Records to use |
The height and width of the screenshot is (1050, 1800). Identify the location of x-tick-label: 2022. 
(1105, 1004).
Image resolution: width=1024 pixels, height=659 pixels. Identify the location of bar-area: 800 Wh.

--

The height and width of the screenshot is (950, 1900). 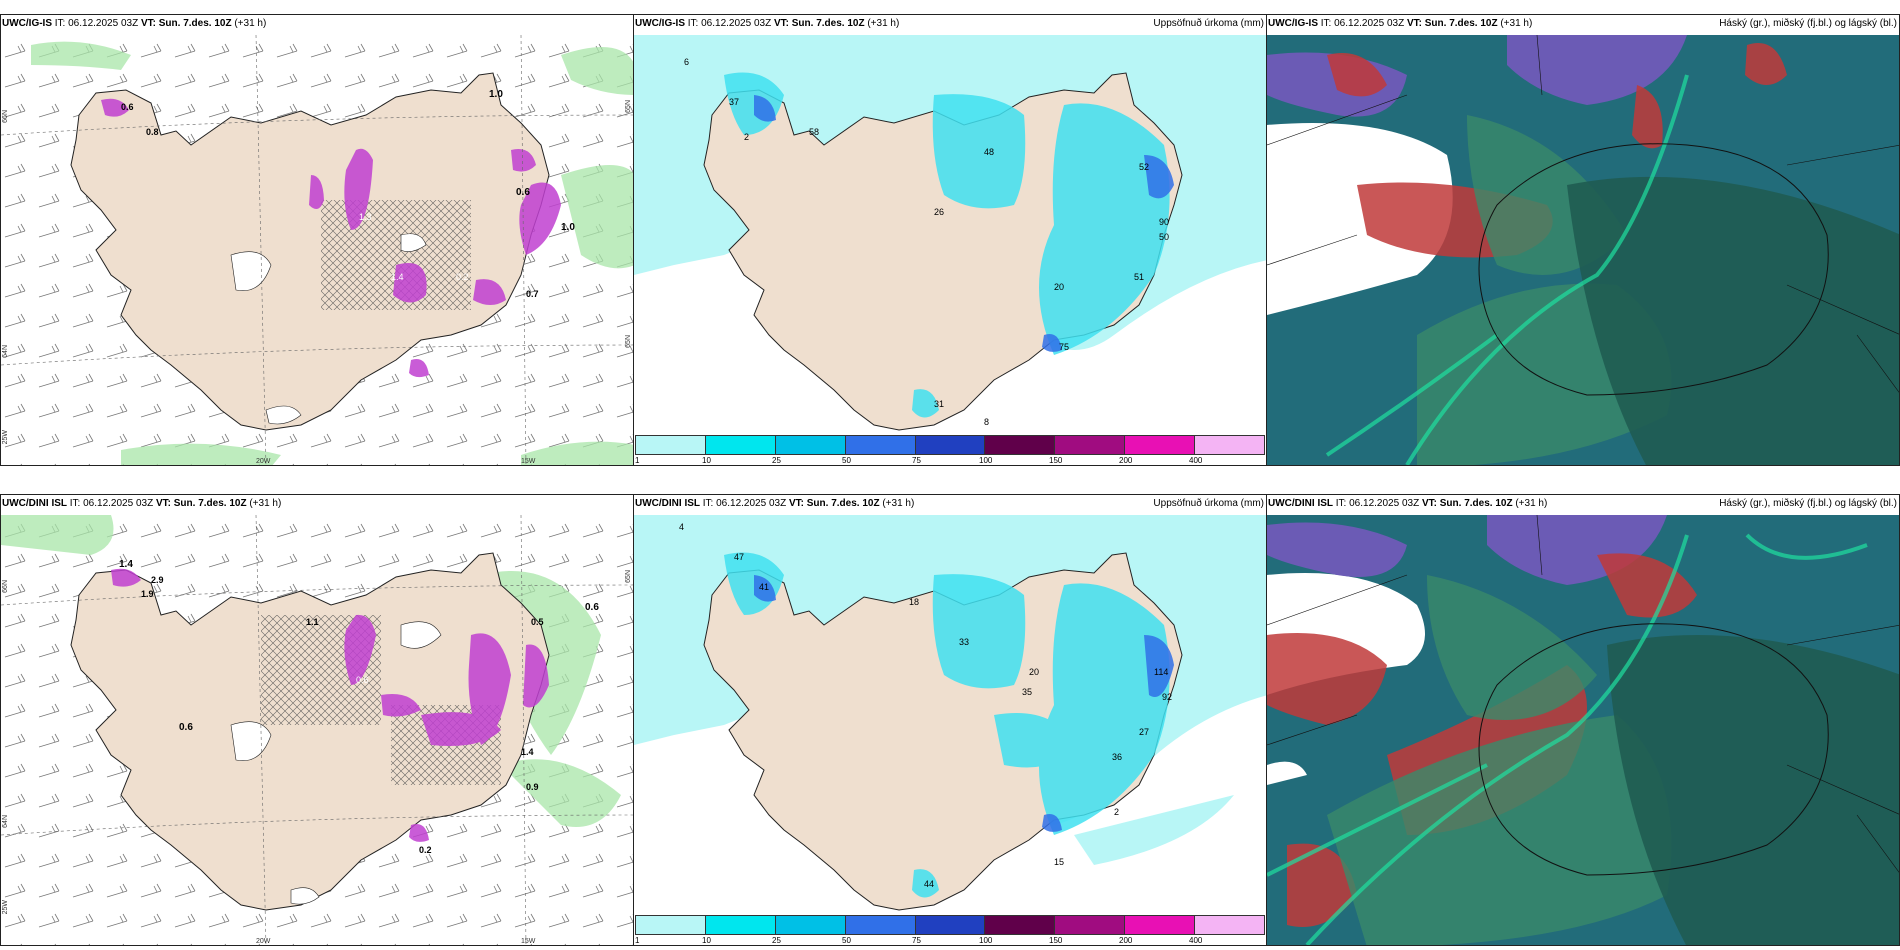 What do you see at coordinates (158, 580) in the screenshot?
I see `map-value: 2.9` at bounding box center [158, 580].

...

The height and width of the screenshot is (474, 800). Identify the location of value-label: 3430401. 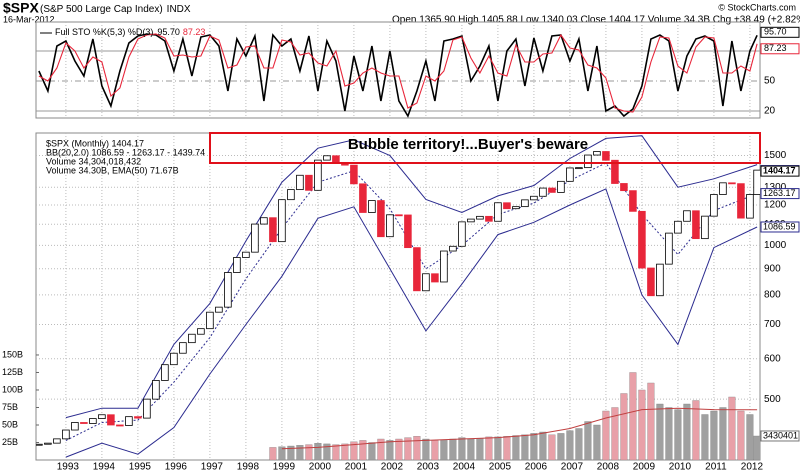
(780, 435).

Work instructions |
Write the lines from the one containing "The height and width of the screenshot is (474, 800)." through the one containing "(780, 435)." as a numbered list, skipping any blank lines. Leave the pictures out.

Answer for this exercise |
1. The height and width of the screenshot is (474, 800). Identify the location of value-label: 3430401. 
2. (780, 435).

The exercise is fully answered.